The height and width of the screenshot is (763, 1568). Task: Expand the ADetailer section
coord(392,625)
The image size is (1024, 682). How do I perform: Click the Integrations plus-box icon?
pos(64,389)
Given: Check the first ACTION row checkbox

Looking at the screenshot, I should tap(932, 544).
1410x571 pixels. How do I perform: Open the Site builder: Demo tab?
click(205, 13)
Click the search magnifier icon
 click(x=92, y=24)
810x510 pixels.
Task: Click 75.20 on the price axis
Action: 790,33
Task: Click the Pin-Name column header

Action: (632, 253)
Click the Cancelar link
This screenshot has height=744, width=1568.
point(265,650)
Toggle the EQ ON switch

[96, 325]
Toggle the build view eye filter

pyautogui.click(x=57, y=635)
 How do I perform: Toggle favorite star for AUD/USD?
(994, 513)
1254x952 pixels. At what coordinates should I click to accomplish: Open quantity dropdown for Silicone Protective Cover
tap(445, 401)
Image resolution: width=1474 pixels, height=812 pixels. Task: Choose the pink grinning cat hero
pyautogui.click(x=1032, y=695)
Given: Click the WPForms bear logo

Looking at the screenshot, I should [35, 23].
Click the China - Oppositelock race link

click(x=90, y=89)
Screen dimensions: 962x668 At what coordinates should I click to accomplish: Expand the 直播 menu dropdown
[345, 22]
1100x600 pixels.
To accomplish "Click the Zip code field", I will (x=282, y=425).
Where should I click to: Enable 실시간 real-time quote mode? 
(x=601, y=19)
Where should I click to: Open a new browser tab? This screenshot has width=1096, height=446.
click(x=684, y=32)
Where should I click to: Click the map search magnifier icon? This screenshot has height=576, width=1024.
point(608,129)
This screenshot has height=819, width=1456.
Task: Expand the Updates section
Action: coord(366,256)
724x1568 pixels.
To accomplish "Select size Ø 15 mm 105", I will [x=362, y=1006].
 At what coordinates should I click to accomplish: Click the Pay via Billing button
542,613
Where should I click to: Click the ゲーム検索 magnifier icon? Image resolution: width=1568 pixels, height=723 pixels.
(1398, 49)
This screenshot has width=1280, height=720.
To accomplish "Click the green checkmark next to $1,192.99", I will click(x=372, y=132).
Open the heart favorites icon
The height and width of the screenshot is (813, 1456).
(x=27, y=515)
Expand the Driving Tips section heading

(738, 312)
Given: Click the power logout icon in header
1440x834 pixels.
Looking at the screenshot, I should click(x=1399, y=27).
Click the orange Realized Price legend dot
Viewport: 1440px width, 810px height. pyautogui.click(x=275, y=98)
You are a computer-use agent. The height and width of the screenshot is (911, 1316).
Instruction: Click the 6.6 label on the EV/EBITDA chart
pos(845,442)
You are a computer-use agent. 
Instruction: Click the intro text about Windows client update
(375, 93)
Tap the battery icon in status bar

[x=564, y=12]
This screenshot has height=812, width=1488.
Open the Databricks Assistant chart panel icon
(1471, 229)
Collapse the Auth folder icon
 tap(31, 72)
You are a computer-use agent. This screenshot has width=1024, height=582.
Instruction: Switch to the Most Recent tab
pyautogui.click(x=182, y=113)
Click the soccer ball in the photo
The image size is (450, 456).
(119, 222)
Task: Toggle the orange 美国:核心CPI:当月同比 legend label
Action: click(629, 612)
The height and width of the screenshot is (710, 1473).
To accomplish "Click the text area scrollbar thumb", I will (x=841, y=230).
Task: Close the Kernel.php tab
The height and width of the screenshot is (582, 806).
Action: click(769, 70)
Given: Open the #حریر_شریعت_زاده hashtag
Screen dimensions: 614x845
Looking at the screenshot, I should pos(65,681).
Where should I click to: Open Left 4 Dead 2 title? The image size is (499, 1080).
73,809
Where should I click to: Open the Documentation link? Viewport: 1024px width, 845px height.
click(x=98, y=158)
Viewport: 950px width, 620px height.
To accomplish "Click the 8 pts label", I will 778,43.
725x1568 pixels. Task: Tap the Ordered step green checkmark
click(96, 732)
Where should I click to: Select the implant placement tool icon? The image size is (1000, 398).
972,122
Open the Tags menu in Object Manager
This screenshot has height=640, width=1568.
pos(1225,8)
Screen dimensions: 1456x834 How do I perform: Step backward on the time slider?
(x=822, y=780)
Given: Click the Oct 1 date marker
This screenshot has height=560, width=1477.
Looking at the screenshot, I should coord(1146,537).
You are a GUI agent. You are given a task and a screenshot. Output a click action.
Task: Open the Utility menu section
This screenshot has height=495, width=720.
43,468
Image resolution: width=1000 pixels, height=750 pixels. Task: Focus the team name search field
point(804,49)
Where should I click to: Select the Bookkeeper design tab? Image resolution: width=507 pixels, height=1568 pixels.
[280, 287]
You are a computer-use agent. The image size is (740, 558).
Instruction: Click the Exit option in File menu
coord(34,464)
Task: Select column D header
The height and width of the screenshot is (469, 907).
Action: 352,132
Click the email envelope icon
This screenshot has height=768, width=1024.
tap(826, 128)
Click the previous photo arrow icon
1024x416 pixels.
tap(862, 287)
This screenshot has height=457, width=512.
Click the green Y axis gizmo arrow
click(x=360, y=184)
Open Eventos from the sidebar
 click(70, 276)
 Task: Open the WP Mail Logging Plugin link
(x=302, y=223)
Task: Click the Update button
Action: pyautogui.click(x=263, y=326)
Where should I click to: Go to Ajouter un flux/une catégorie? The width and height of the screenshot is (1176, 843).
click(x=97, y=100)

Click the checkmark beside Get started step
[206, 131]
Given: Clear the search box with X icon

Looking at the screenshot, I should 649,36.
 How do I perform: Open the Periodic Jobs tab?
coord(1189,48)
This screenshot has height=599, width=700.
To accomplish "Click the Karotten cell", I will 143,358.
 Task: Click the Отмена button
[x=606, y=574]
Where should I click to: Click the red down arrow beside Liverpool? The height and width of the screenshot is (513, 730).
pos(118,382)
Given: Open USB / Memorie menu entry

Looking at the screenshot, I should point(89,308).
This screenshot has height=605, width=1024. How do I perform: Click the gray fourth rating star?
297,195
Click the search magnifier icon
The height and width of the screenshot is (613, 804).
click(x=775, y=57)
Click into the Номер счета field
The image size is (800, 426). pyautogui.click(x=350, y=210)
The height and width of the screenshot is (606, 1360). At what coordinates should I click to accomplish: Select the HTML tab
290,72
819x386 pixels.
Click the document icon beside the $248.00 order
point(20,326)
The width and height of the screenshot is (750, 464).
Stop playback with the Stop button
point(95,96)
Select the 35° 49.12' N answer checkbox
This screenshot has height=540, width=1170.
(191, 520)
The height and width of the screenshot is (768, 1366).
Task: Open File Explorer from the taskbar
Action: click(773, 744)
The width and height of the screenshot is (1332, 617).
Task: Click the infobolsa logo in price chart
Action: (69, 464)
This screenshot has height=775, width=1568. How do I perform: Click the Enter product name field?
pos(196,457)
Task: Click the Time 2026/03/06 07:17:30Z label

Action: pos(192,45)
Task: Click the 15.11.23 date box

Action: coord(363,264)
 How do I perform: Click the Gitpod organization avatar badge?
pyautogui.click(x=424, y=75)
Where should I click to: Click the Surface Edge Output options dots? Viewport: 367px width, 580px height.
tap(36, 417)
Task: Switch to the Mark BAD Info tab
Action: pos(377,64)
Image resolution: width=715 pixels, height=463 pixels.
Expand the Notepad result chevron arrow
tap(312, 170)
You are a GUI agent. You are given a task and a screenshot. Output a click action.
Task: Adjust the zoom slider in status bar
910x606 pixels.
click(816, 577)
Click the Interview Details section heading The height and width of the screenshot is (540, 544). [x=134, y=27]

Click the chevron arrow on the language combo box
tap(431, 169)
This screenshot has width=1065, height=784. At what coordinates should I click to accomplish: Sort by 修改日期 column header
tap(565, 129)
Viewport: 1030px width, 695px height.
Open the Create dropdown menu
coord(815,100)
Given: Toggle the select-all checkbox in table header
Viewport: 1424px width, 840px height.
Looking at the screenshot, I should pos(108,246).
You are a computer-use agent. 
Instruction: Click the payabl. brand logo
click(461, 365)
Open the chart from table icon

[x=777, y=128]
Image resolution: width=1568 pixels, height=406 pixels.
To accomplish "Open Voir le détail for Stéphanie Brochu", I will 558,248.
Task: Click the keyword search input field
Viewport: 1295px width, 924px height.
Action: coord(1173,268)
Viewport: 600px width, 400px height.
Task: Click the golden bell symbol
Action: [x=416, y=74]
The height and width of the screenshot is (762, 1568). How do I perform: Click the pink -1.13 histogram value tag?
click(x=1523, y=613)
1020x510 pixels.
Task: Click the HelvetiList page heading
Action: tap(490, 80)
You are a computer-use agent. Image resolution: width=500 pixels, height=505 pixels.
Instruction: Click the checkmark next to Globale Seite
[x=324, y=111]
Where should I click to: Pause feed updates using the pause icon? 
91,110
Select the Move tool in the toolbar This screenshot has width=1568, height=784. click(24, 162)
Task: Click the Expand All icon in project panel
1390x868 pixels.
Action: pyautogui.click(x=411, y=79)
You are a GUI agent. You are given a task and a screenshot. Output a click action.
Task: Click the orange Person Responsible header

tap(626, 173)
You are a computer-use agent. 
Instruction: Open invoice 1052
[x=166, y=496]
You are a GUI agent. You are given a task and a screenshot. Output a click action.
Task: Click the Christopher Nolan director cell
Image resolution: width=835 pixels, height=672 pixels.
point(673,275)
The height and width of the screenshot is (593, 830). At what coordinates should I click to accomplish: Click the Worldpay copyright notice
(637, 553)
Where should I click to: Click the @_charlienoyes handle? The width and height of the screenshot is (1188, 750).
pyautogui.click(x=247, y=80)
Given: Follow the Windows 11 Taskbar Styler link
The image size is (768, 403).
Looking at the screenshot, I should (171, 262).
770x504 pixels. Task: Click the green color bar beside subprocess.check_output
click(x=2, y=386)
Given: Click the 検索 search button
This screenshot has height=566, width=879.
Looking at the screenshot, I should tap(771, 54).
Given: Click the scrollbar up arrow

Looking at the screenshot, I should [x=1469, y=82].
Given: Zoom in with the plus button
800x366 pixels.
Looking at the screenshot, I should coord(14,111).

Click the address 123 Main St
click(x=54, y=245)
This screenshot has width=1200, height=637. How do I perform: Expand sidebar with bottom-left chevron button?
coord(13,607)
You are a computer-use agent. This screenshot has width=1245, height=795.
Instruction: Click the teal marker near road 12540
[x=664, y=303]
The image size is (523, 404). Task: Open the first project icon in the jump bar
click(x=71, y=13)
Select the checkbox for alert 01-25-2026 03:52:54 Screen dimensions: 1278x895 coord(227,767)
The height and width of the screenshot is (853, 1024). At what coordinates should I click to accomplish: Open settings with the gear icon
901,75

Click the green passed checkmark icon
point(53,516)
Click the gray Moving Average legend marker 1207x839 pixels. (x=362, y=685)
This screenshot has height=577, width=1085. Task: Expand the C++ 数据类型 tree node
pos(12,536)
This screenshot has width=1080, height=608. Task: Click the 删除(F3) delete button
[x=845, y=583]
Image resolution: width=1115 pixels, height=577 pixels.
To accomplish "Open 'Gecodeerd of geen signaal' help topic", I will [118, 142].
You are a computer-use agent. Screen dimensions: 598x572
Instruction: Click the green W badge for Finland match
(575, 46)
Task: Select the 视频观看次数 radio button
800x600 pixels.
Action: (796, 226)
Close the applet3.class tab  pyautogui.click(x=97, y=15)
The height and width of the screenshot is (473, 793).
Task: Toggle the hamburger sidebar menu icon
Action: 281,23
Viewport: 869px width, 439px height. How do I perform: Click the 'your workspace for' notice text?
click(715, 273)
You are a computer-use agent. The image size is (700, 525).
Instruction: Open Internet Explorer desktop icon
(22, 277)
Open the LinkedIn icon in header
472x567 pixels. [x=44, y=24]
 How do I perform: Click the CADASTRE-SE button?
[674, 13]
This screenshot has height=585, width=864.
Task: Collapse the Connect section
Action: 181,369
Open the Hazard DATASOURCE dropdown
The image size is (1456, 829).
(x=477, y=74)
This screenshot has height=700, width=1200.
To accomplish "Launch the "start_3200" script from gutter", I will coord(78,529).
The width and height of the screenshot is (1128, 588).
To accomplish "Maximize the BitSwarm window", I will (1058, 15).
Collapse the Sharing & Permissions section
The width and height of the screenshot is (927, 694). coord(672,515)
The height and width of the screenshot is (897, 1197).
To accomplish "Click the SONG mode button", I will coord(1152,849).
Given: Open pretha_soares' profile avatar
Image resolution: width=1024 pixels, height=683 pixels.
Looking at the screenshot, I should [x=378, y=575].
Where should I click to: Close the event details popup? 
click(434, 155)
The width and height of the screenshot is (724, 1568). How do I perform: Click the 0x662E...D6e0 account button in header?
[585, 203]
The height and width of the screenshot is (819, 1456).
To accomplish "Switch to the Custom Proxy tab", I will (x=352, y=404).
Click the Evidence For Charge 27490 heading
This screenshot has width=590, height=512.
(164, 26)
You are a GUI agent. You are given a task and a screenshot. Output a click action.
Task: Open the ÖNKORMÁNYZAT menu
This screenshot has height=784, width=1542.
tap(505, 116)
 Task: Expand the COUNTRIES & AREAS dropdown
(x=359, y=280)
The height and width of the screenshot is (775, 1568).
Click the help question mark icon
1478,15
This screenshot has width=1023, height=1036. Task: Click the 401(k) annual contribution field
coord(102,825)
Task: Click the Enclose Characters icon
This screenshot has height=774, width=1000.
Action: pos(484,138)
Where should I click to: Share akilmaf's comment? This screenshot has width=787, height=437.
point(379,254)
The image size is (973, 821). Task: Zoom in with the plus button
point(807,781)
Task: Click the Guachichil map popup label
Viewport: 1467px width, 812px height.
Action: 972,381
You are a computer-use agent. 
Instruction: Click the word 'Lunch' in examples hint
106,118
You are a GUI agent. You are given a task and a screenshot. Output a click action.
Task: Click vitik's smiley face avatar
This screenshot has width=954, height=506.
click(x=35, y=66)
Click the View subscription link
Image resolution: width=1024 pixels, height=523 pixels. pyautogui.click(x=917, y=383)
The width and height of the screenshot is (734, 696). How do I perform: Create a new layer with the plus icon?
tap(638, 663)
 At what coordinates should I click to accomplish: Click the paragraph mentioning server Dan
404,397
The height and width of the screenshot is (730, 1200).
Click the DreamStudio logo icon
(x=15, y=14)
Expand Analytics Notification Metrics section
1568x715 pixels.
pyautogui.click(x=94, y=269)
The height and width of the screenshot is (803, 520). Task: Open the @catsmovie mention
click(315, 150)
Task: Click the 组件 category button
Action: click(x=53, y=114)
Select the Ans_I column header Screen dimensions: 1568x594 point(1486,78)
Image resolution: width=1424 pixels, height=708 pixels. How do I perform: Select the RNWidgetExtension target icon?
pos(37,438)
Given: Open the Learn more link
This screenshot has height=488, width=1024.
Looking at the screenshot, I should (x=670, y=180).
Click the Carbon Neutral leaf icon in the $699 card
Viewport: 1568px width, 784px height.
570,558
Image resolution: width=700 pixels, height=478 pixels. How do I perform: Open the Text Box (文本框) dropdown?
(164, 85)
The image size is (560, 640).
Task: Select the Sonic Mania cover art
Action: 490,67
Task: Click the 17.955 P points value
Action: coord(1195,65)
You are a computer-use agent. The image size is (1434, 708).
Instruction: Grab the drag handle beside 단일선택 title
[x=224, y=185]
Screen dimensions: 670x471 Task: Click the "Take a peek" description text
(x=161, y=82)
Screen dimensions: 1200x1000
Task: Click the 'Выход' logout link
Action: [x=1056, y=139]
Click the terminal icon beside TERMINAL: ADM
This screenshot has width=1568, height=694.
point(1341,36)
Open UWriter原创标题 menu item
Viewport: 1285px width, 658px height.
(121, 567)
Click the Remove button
------------------------
Scan the material line by line and report each one that contains "photo".

Click the soccer ball in the photo
Click the previous photo arrow icon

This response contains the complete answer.